* BEGIN SOURCE DOCUMENT *

5 Negotiating Mistakes Sellers Make
You have decided to put your home on the market with the hope of selling quickly for top dollar. Those are the goals of all sellers! Unfortunately, listing your home for sale is just the beginning of what could end becoming a long and unpredictable process. One of the keys of home selling that can speed up or slow down the process is the negotiation.
The negotiation is one of the most crucial steps to determine the success of the deal. It has a direct impact on how fast your property sells and how much of a return on investment (if any) you will see. Sellers need to be open-minded as their attitude towards the negotiation process will dictate whether the transaction stalls or moves forward toward closing the sale.
It is important to remember that the sale of your home does not need to be a lose-win situation. Both the buyer and seller can come away with a victory if the negotiation is handled by competent real estate agents who remain emotionally detached. Below are 5 negotiating mistakes sellers make.

* END SOURCE DOCUMENT *

BRIEF A: According to the article on negotiating mistakes sellers make, who can come away with a victory when competent, emotionally detached real estate agents handle the negotiation?
BRIEF B: Pick up the article on negotiating mistakes sellers make after its final sentence and keep writing it.

* BEGIN DATA *

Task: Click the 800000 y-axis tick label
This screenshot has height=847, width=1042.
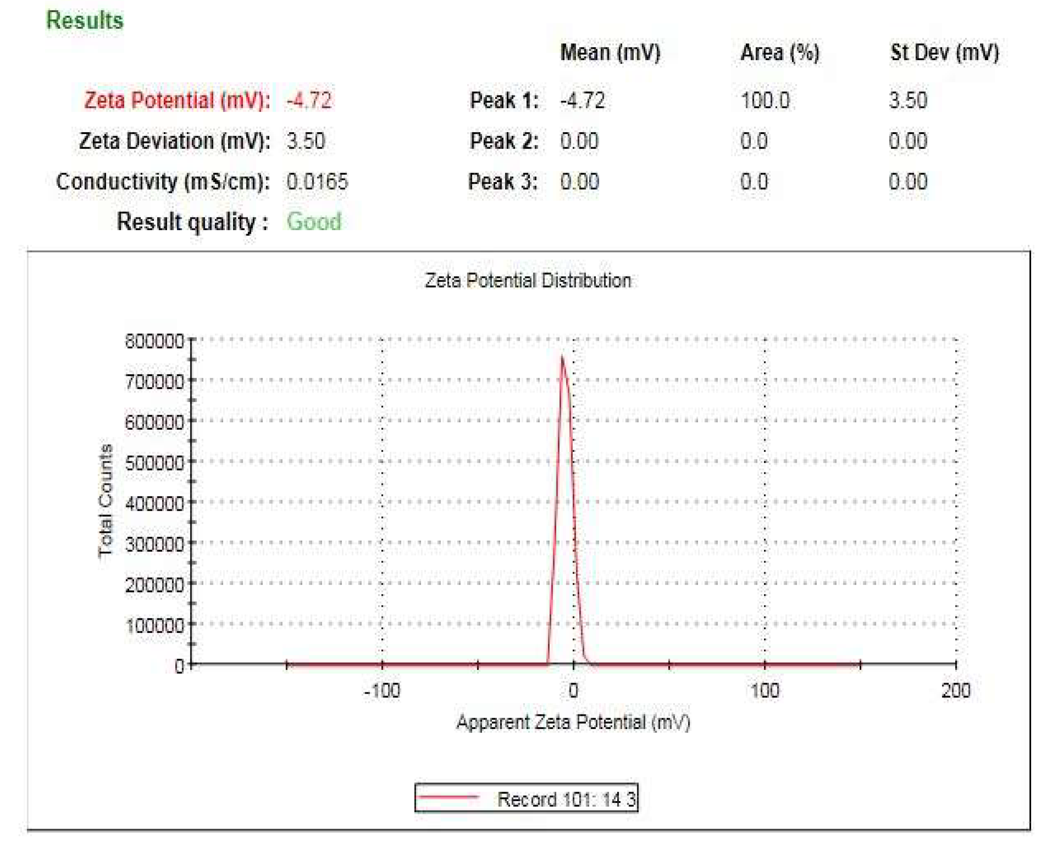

* END DATA *

FINAL RESULT A: Both the buyer and the seller.

FINAL RESULT B:
No Consistency between Reality and Expectations
We all take pride in our homes. That is why we tend to forgive and thus dismiss its little flaws. You might appreciate those minor imperfections because they remind you of a certain episode of your life. Don’t let sentiments blur your vision. They will be surely used against you when negotiating. You need to put yourself in the place of the home buyers who will be looking at your home with a critical eye. Be completely honest when you examine your home and take into account its benefits and disadvantages. This will help you determine a price that is closer to the market value.
You also need to stay flexible. Keep in mind it is buyers who determine the demand. Whether you like it or not, they often have the last word, especially when the market favors them. You should not fall into the false assumption that what you “need” will align with the actual market value.
What Can You Do?
Research the price of homes similar to yours that were sold during the last 6 months. When hiring a real estate agent, pick a person that knows your area well and provides quality advice, fact based examples, and adequate recommendations. Instead of using your desires as a guiding point, determine the price of your home based on the data collected. In the event you cannot afford to sell for the price identified, you can either wait until the market improves or rent out the home.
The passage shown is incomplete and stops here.